*Directions*: What are the lines from the top of the entries below through the line containing "Lieferzeit: (1315, 691)"? Return them exactly, both ends included, without the pictures.

Material provided: Begin

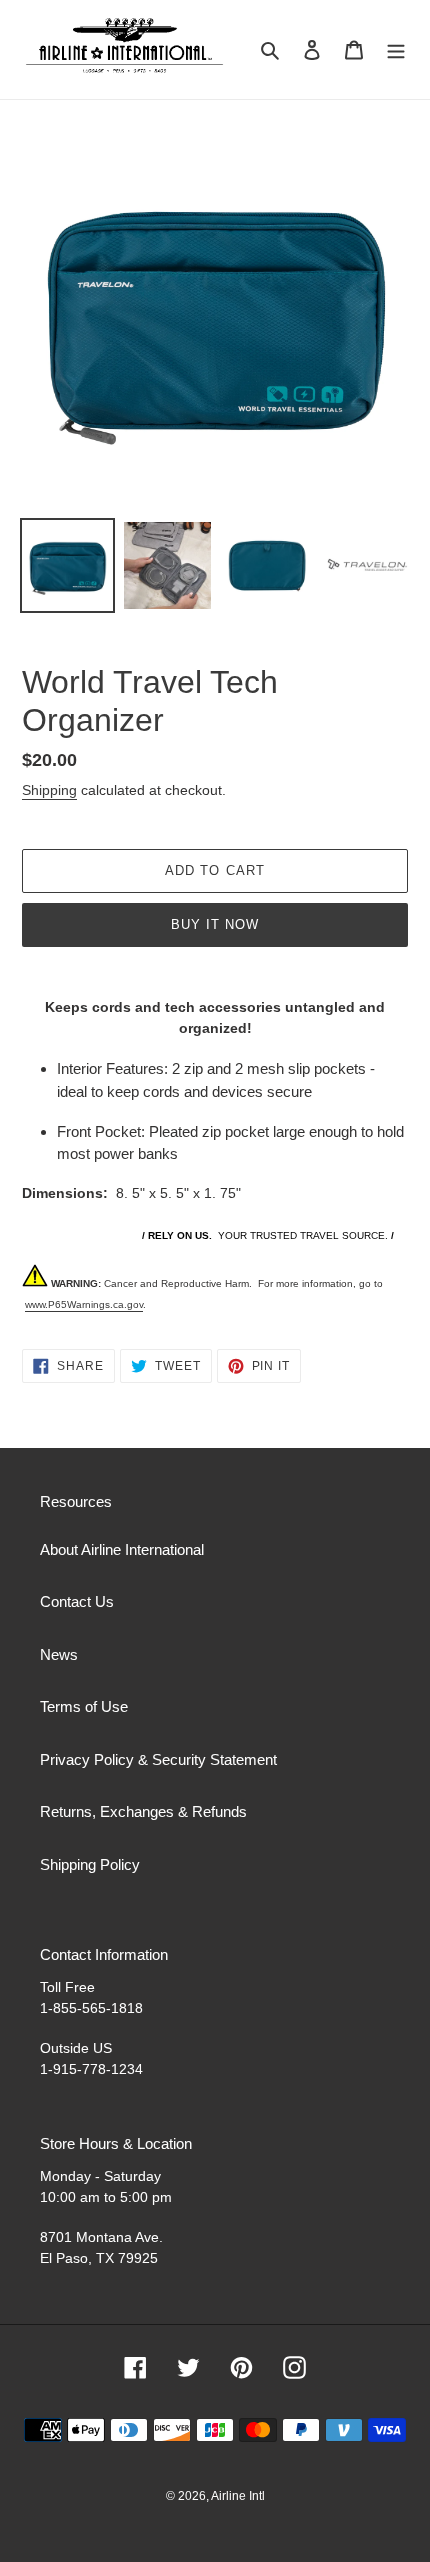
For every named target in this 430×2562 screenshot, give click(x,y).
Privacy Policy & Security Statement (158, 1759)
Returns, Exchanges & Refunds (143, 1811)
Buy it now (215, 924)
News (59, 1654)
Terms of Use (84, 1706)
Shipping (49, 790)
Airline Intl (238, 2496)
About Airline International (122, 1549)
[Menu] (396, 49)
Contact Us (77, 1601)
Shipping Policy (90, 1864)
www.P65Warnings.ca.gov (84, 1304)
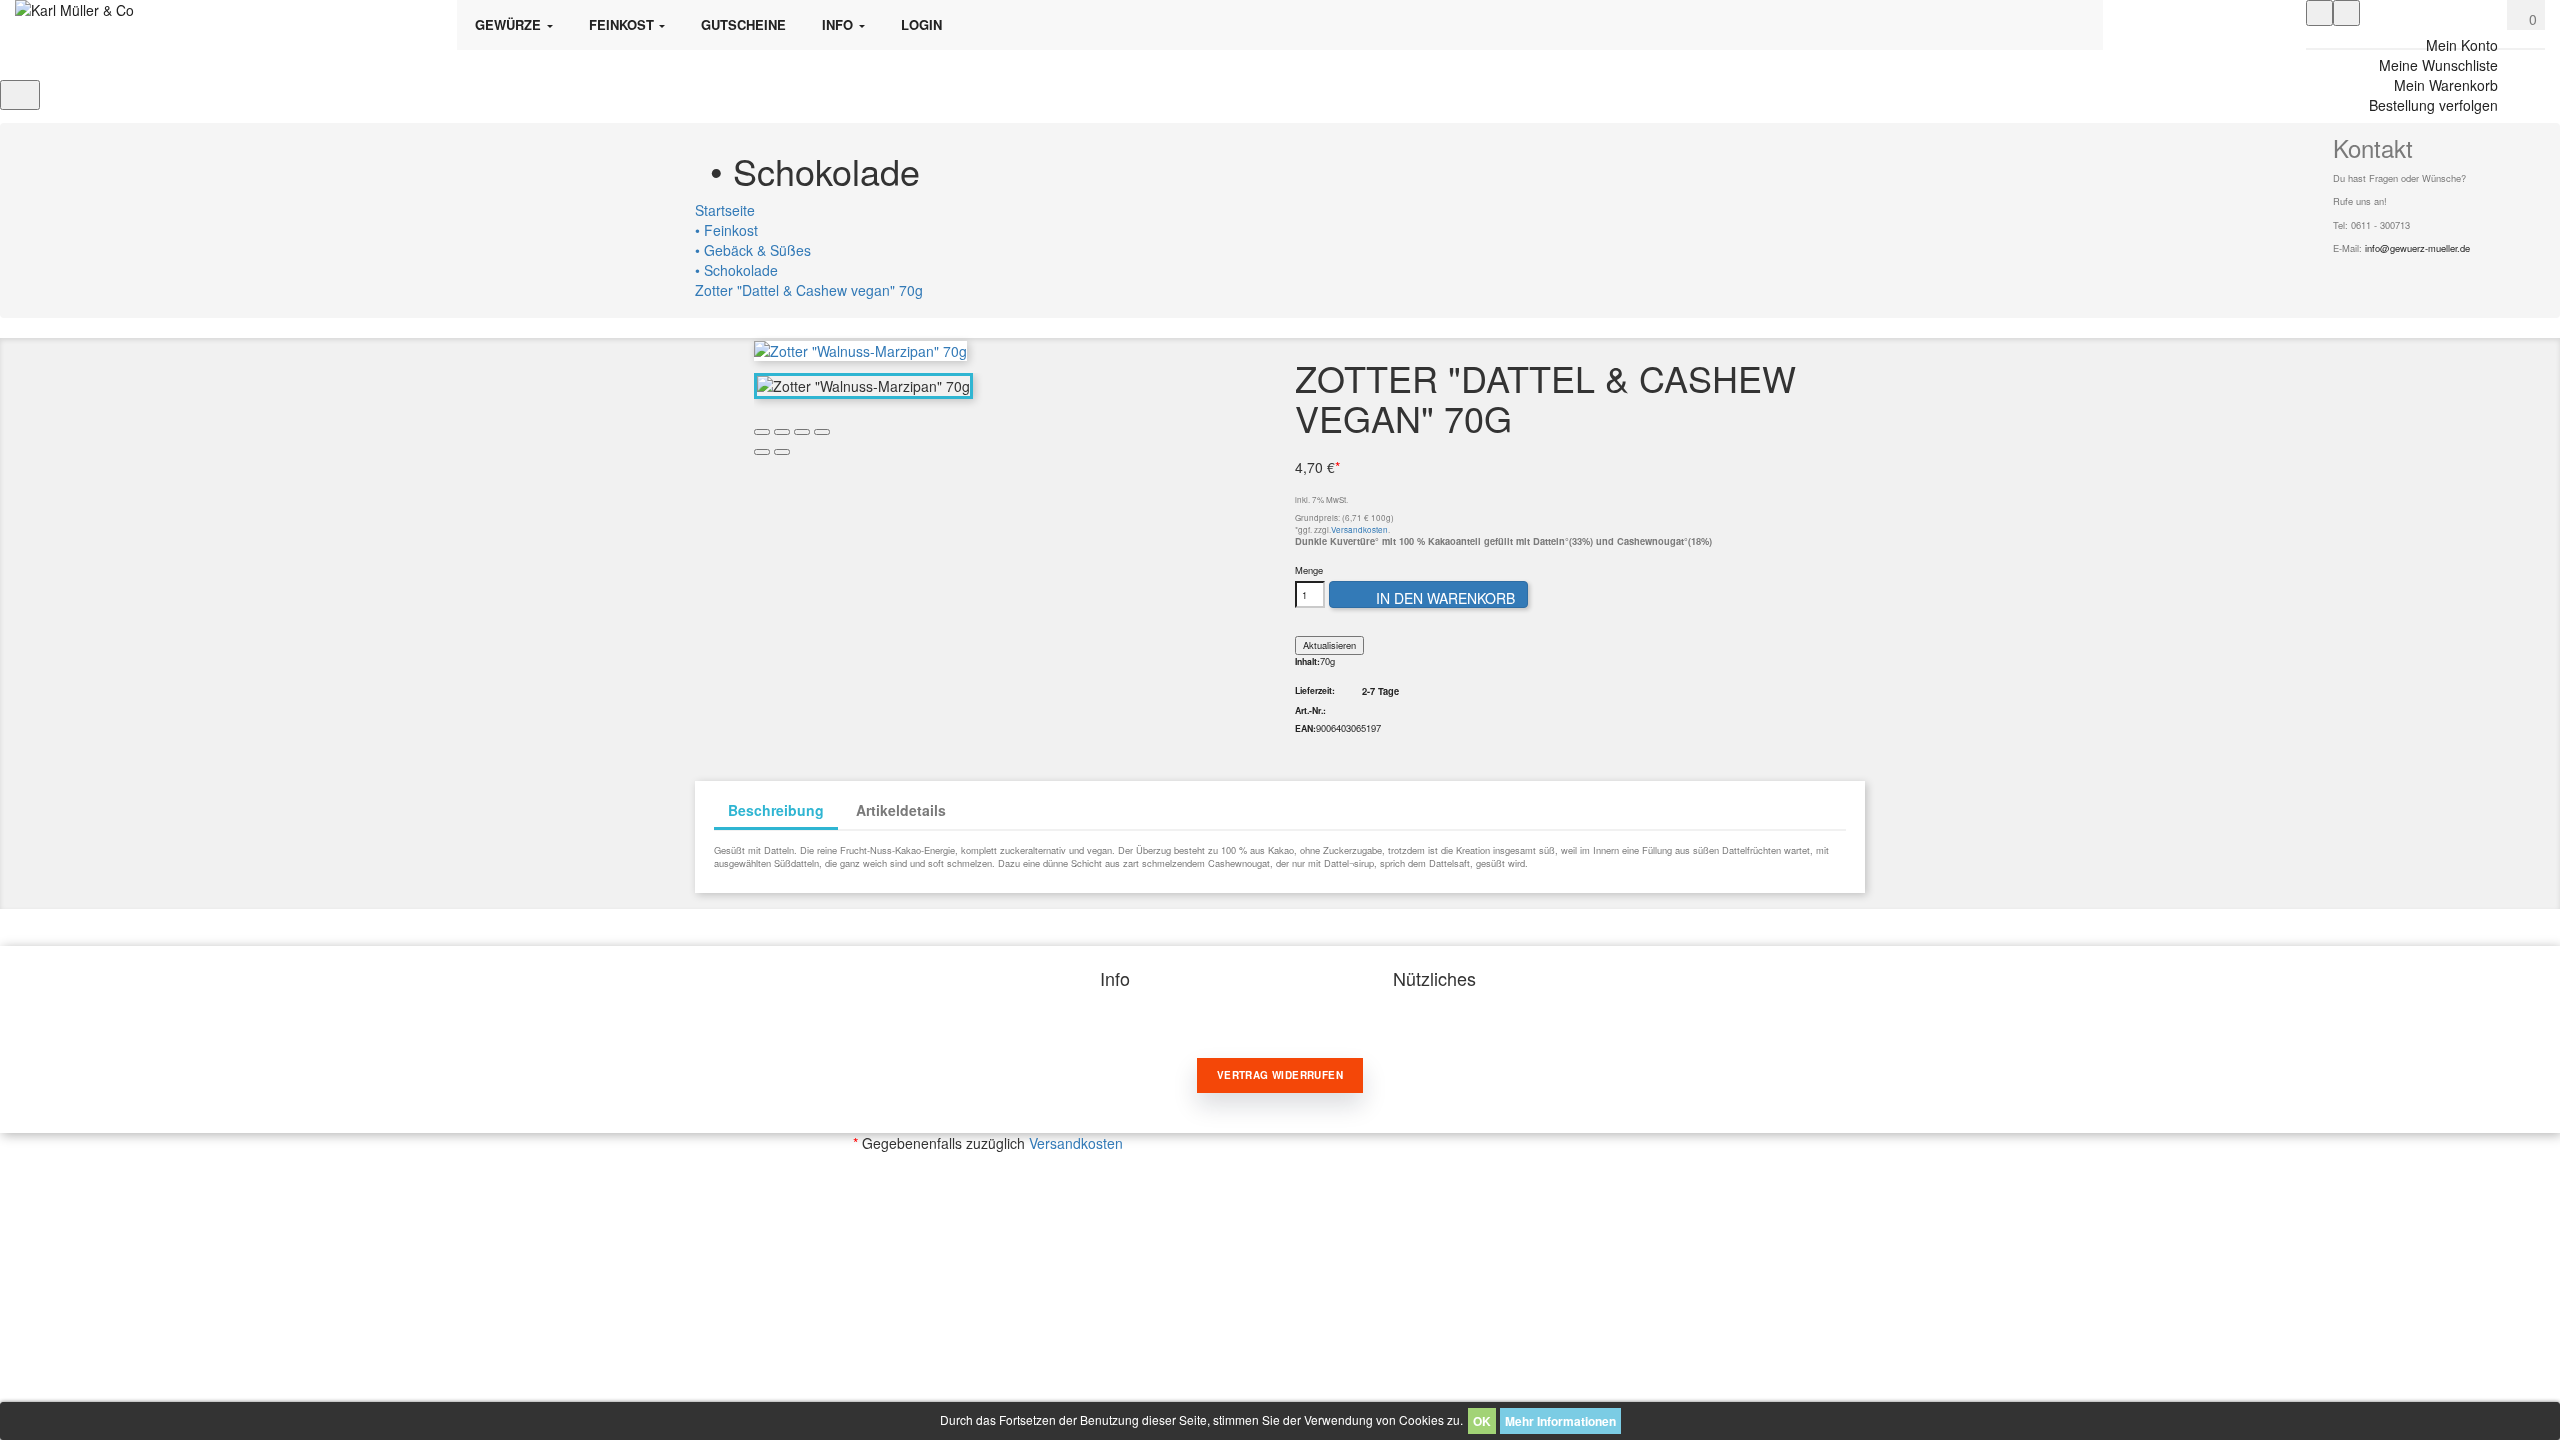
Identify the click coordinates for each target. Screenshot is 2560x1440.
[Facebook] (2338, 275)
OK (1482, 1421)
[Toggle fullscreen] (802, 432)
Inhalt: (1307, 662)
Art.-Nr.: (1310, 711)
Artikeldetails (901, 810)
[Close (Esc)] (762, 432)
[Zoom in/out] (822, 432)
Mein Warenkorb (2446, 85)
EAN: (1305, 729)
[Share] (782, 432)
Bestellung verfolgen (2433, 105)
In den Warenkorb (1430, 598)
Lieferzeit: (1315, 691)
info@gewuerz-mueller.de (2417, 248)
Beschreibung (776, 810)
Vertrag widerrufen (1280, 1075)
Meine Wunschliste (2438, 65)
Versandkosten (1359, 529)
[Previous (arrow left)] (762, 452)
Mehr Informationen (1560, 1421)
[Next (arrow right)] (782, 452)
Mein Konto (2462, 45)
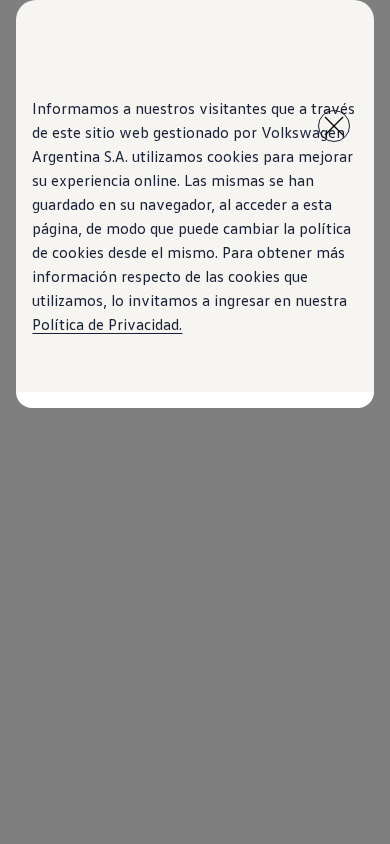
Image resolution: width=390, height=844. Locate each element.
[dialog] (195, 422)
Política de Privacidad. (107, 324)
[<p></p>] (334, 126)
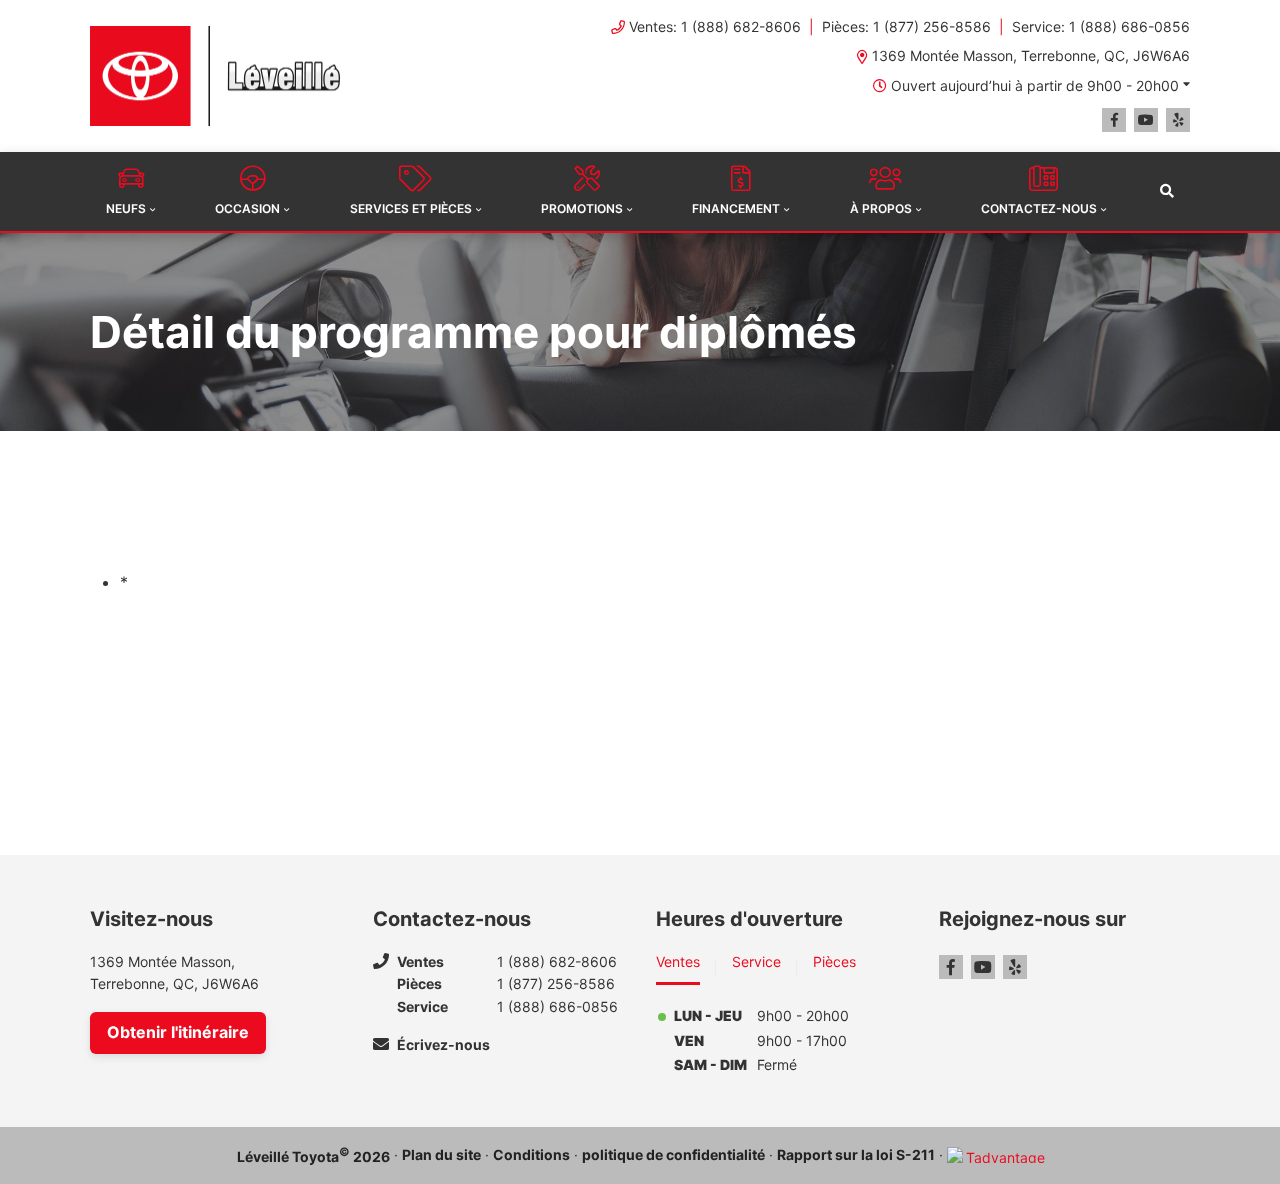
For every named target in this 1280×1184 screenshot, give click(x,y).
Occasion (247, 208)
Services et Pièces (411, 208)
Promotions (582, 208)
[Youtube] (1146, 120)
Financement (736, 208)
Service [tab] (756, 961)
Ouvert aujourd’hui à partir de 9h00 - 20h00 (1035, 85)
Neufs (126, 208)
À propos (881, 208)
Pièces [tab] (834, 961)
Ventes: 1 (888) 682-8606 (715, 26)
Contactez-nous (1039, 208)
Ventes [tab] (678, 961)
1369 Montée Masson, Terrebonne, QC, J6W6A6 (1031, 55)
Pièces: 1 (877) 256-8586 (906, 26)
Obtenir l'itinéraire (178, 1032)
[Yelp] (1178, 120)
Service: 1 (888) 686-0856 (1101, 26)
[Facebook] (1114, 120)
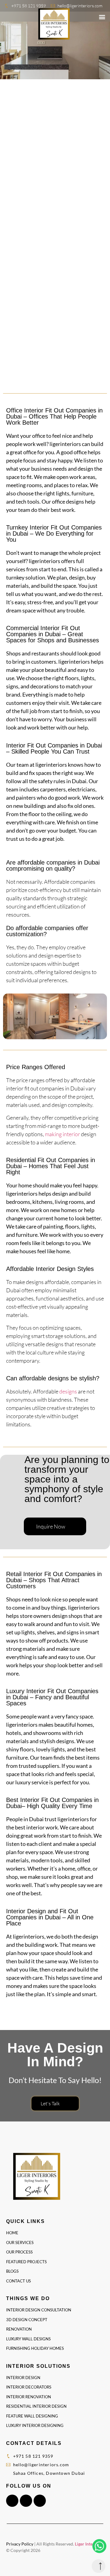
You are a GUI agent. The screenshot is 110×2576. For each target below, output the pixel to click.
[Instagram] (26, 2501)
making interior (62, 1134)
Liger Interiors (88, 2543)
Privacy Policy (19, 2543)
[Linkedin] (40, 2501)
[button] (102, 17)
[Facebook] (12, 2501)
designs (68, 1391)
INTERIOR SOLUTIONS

Material provided: End

*Reply*:
For every named target in this 430×2562 screenshot, give click(x,y).
Privacy Policy & Security Statement (158, 1759)
Returns, Exchanges & Refunds (143, 1811)
Buy it now (215, 924)
News (59, 1654)
Terms of Use (84, 1706)
Shipping (49, 790)
Airline Intl (238, 2496)
About Airline International (122, 1549)
[Menu] (396, 49)
Contact Us (77, 1601)
Shipping Policy (90, 1864)
www.P65Warnings.ca.gov (84, 1304)
Identify the click coordinates for each target. Screenshot is 2560x1440.
[Facebook] (2338, 275)
OK (1482, 1421)
[Toggle fullscreen] (802, 432)
Inhalt: (1307, 662)
Art.-Nr.: (1310, 711)
Artikeldetails (901, 810)
[Close (Esc)] (762, 432)
[Zoom in/out] (822, 432)
Mein Warenkorb (2446, 85)
EAN: (1305, 729)
[Share] (782, 432)
Bestellung verfolgen (2433, 105)
In den Warenkorb (1430, 598)
Lieferzeit: (1315, 691)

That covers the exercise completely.